Don't take all the credit :-)

> The source document must be well formed.  If an '&', '<', or '>' are
> encountered in the source document, an error is (should be) reported.
> However:
>
>   element.text = "cats & dogs"
>
> is valid; REXML will auto-convert '&' to '&amp;' on output.  With the never
> versions (1.1a+, I believe), it also correctly processes text such as:
>
>   element.text = "cats & &#100;ogs"
>
> When you write out the element, '&' will be converted, and the entity will
> be ignored.

There's a possible conceptual problem with this: namely, that when you
set the text this way, you are actually writing to the source
document.  (I don't mean a file on disk; I mean modifying the document
as it's viewed by the parser.)  So one could argue that the argument
to Element#text= should follow the same rules as other input.  As you
say, the auto-escaping is just a convenience, but I'm wondering
whether it could be misleading or too convenient :-)

> When you *read* an XML source, '&amp;', '&lt;', and '&gt;' are converted to
> '&', '<', and '>' automatically for you, for convenience; all other
> entities are ignored.  Unquoted '&', '<', and '>' generate errors.
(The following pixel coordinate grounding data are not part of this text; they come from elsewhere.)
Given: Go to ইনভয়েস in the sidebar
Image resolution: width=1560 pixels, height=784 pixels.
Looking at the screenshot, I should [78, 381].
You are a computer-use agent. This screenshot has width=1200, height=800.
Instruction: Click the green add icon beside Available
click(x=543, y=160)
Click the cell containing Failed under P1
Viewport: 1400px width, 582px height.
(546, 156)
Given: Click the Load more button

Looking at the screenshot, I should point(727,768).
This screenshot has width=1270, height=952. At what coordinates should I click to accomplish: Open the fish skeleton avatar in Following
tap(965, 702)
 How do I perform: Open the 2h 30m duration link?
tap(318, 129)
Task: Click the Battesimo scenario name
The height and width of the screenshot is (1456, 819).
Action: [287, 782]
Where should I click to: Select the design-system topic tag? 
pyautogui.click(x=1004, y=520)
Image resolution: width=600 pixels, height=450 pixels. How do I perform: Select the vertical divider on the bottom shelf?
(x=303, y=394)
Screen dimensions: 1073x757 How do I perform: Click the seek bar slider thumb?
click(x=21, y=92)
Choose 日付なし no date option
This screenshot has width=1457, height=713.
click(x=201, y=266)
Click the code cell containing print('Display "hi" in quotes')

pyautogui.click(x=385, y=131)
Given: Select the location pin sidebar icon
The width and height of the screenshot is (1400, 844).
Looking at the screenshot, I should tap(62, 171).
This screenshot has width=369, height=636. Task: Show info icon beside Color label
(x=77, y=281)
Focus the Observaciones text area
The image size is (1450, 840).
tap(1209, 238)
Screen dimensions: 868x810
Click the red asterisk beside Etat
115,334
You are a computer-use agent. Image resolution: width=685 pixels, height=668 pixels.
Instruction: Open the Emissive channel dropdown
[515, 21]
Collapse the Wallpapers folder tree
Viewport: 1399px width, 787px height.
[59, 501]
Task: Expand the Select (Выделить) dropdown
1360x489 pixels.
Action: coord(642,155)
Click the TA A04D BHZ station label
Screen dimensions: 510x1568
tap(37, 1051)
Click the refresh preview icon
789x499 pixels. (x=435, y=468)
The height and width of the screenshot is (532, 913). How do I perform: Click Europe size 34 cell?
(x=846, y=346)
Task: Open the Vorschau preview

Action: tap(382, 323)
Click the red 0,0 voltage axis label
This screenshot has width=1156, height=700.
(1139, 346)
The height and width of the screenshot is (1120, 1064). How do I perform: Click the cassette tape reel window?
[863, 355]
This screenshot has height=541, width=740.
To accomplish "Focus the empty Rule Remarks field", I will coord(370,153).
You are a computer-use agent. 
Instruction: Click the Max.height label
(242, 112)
What if I've defined an entity?  (And there are the other two
built-ins, but I think you've added handling for those.)  For example:

  doc = Document.new <<EOS
  <?xml version='1.0'?>
  <!DOCTYPE doc [
    <!ENTITY me "David Alan Black">
  ]>
  <doc>
    <person>
      Hello, I am &me;
    </person>
  </doc>
  EOS

  puts doc.root.elements["person"].text

  # =>  Hello, I am &me;

Well, I guess that raises the whole DTD question :-)


David

-- 
David Alan Black
home: dblack / candle.superlink.net
work: blackdav / shu.edu
Web:  http://pirate.shu.edu/~blackdav